Dr. Dieter Steegmüller (Daimler AG) betrachtete in seinem Eröffnungsvortrag vor allem zwei Trends: Mehr Flexibilität in der Fertigung und neue Materialien im Fahrzeugbau. Zu den Materialien zählte er hochfeste Stähle, neue Al-Legierungen, Magnesium und faserverstärkte Kunststoffe. Prof. Reinhart Poprawe, Leiter des Fraunhofer ILT, ging in seiner Präsentation danach auch auf das Thema Flexibilität ein. Unter der Überschrift »Digital Photonic Production« skizzierte er eine neue Welt der Fertigung, in der nahezu beliebig komplexe Bauteile hochpräzise in kürzester Zeit sowohl individuell als auch serienmäßig direkt nach computergenerierten Vorgaben gefertigt werden können.
Dass dies an vielen Stellen bereits Realität ist, zeigte sich in den weiteren Vorträgen: Zum Beispiel bei der erweiterten Anwendung von generativen Laserverfahren (LAM) im Flugtriebwerkbereich. Dort zeigt sich, dass gerade die generativen Verfahren sowohl eine hohe Flexibilität anbieten und gleichzeitig eine maximale Individualisierung in der Fertigung ohne zusätzliche Kosten ermöglichen. Poprawe fasste die Vorteile der Digital Photonic Production markant zusammen: Complexity and individualization for free.
Im Bereich der Strahlquellen ging es neben den aktuellen Entwicklungen bei Dioden- und Faserlasern einmal mehr um Ultrakurzpulslaser (UKP). Mit der Verfügbarkeit von Systemen mit über 100 Watt Durchschnittsleistung eröffnen sich völlig neue Anwendungsfelder. Eine neue Generation von UKP-Lasern mit hoher Betriebssicherheit, langer Lebensdauer und vertretbaren Kosten hat damit endgültig den Einstieg in die industrielle Fertigung geschafft.
Abb.: Am Eingang des Fraunhofer ILT erwartete die Besucher der Live-Präsentationen eine Eisskulptur. Bei genauerem Hinsehen konnte man ein metallisches Jochbein entdecken, das mittels Selective Laser Melting (SLM) hergestellt wurde. (Bild: Fh.-ILT)
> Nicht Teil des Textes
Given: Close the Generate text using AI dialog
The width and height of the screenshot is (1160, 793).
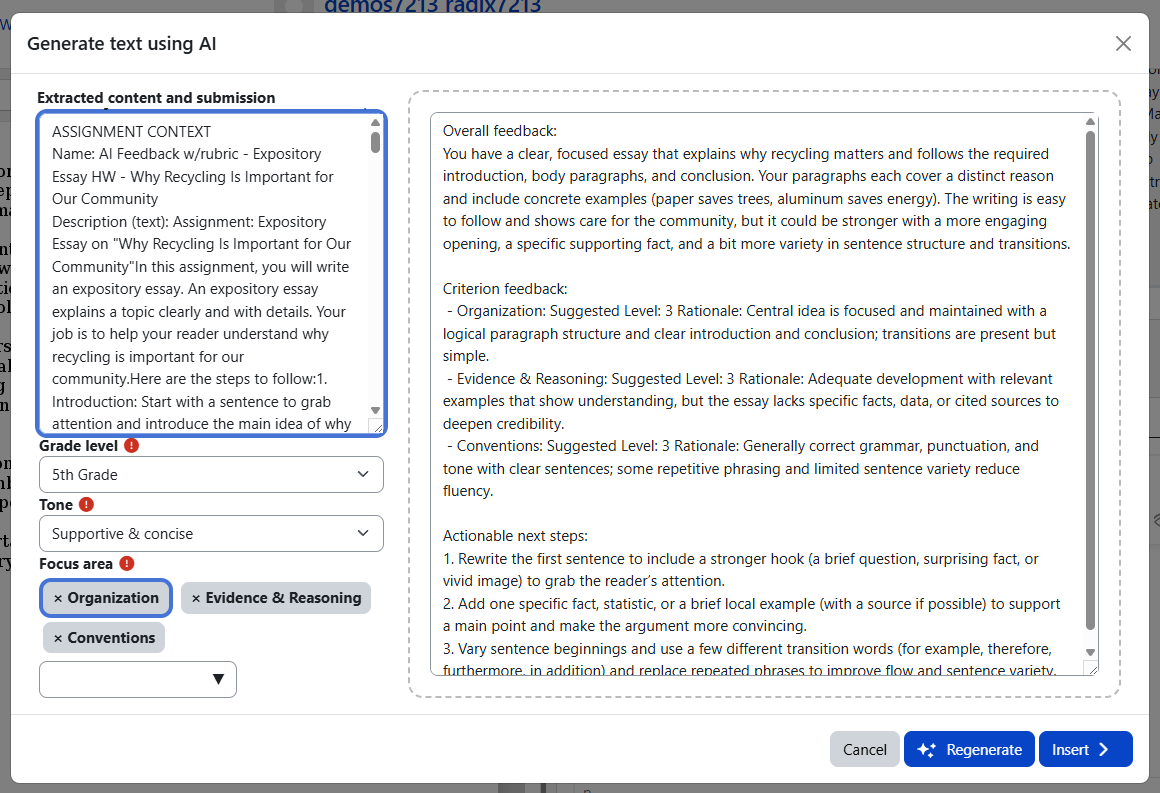Looking at the screenshot, I should 1123,43.
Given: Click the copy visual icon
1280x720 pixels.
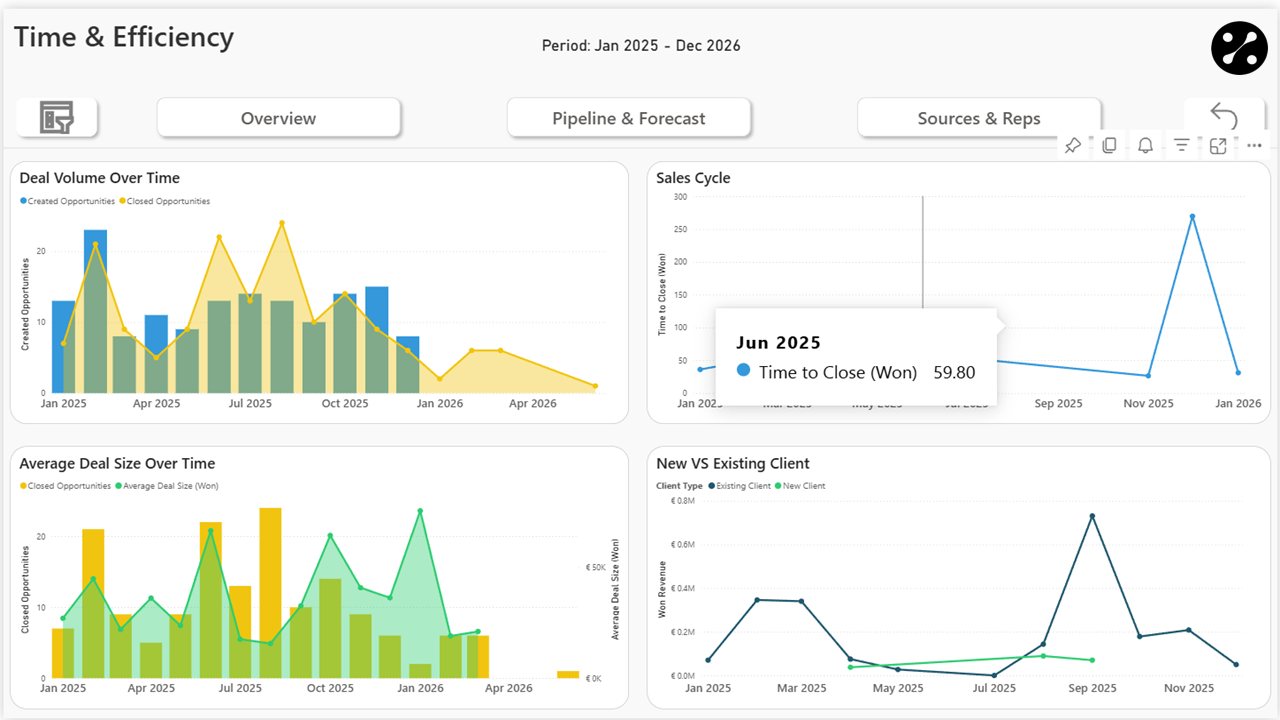Looking at the screenshot, I should click(x=1109, y=146).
Für alle Teilnehmer, die am Freitag Nachmittag noch in Aachen bleiben konnten, gab es einen besonderen Höhepunkt: Nicht weniger als 79 verschiedene Stationen präsentierten im Anlagenpark des Fraunhofer ILT aktuelle Forschungsergebnisse und Entwicklungen in der industriellen Lasertechnik. Dazu gehörten die Bereiche Lasermaterialbearbeitung genauso wie die EUV-Technologie oder die Laserstrahlquellen und Optikkomponenten. Die Einsatzbereiche sind vielfältig: neben dem Maschinenbau gehören auch die Medizintechnik und Elektronik, die Flugzeug- und Automobilindustrie sowie die Energie- und die Solartechnik dazu.
Auf großes Interesse stieß unter anderem der Hochleistungskurzpulslaser, der mit seiner Ausgangsleistung von mehr als 1 kW den High-end Bereich definiert. Projektleiter Dr. Peter Rußbüldt erklärte am offenen System technische Details. Für die hervorragende standort- und themenübergreifende Zusammenarbeit zum Thema Laserplattform zur Skalierung der Leistung ultrakurzer Laserpulse erhielt das Fraunhofer ILT gemeinsam mit mehreren Verbundpartnern aus Wissenschaft und Wirtschaft den Wissenschaftspreis des Stifterverbandes 2012. Dieser Preis wurde am 8. Mai 2012 im Rahmen der Fraunhofer-Jahrestagung in Stuttgart verliehen.